I've seen this question being asked on here before but I haven't been able to solve this problem with the provided answers. If it is of any use I've been able to prove that $$G$$ has an independent set $$S:|S|= \lfloor \sqrt{n} \rfloor$$ but I don't really know what I can do with this. How can I go about proving this? I'm only looking for some ideas, not a full proof.

Edit: As you can see in the conversation below a person was kind enough to try to help me but I didn't get anywhere. Are there any further tips that can be given such that I can prove this theorem without actually giving away all of it? Thus far I've been unable to solve this problem and thus far all other students in my class have failed as well.
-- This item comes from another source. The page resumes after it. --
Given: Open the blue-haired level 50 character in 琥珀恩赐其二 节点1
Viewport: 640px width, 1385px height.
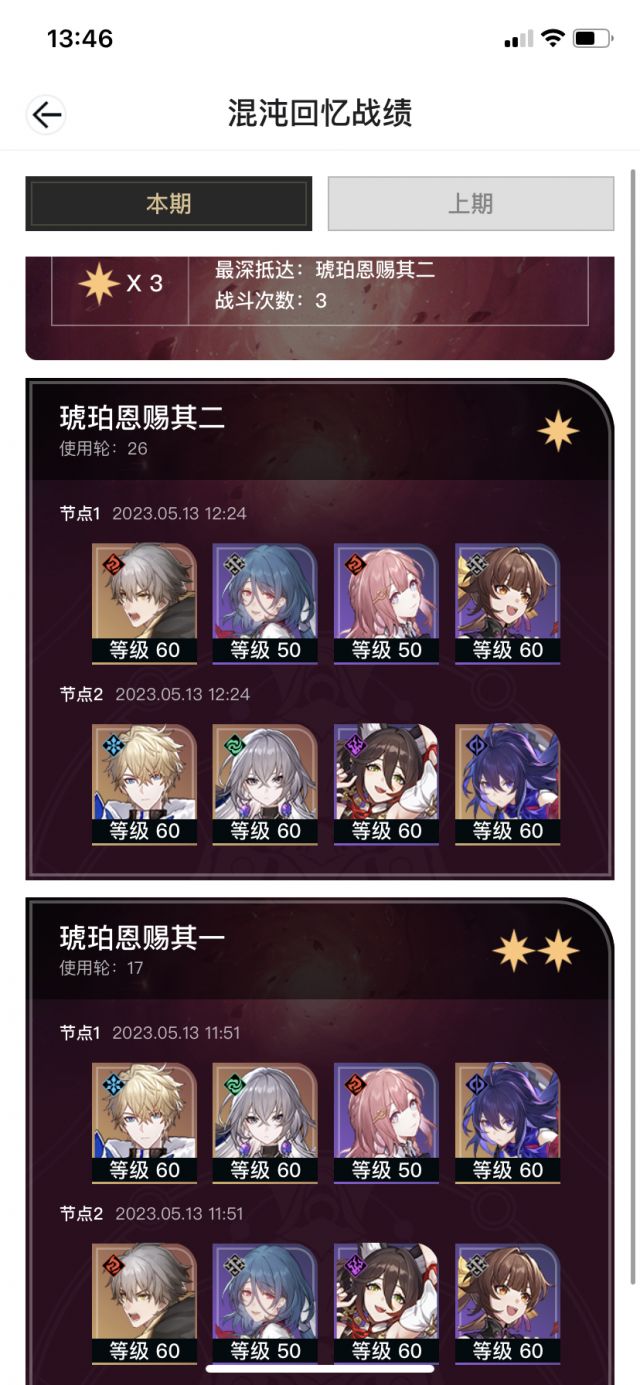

• Have you looked at this? – noedne Apr 2 at 9:16
• Yes, so when attempting to prove this with induction we assume that $G\setminus S$ can be colored with no more than $\lfloor2\sqrt{n-\lfloor \sqrt{n} \rfloor}\rfloor$ colors, and so $G$ can be colored with $\lfloor2\sqrt{n-\lfloor \sqrt{n} \rfloor}\rfloor + 1$ colors but I don't know how to continue. – David Apr 2 at 9:33
• Do you need the $+1$? And doesn't that achieve the desired result? – noedne Apr 2 at 9:37
• Thank you very much, I think I've managed to figure it out. I will post my full solution a bit later. – David Apr 2 at 10:06
• I thought I had it but actually I didn't. I've spent a couple of hours again trying to figure out a way to make sense of all this but I do not get anywhere. I can only prove that $G$ can be colored with $\lfloor 2\sqrt{n} \rfloor + 1$ colors where the $+1$ comes from giving $S$ a new color. – David Apr 2 at 18:34

An independent set of size $$\sqrt n$$ is not really the best we can do. Rather, we can show that in any graph on $$\binom{k+1}{2}$$ (rather than $$k^2$$) vertices, there is either a triangle or an independent set of size $$k$$ - this is a special case of Ramsey's theorem, but you can also try to prove this independently if you like.
This argument gives us an independent set of size $$\sqrt{2n}$$ in the limit as $$n \to \infty$$, so intuitively, we should be able to prove a bound on the chromatic number of about $$\sqrt{2n}$$ as well. Try doing this in the same way as you did before; even if you get another pesky $$+1$$ at the end, it shouldn't stop you, because $$\sqrt{2n}$$ is better than $$2\sqrt n$$.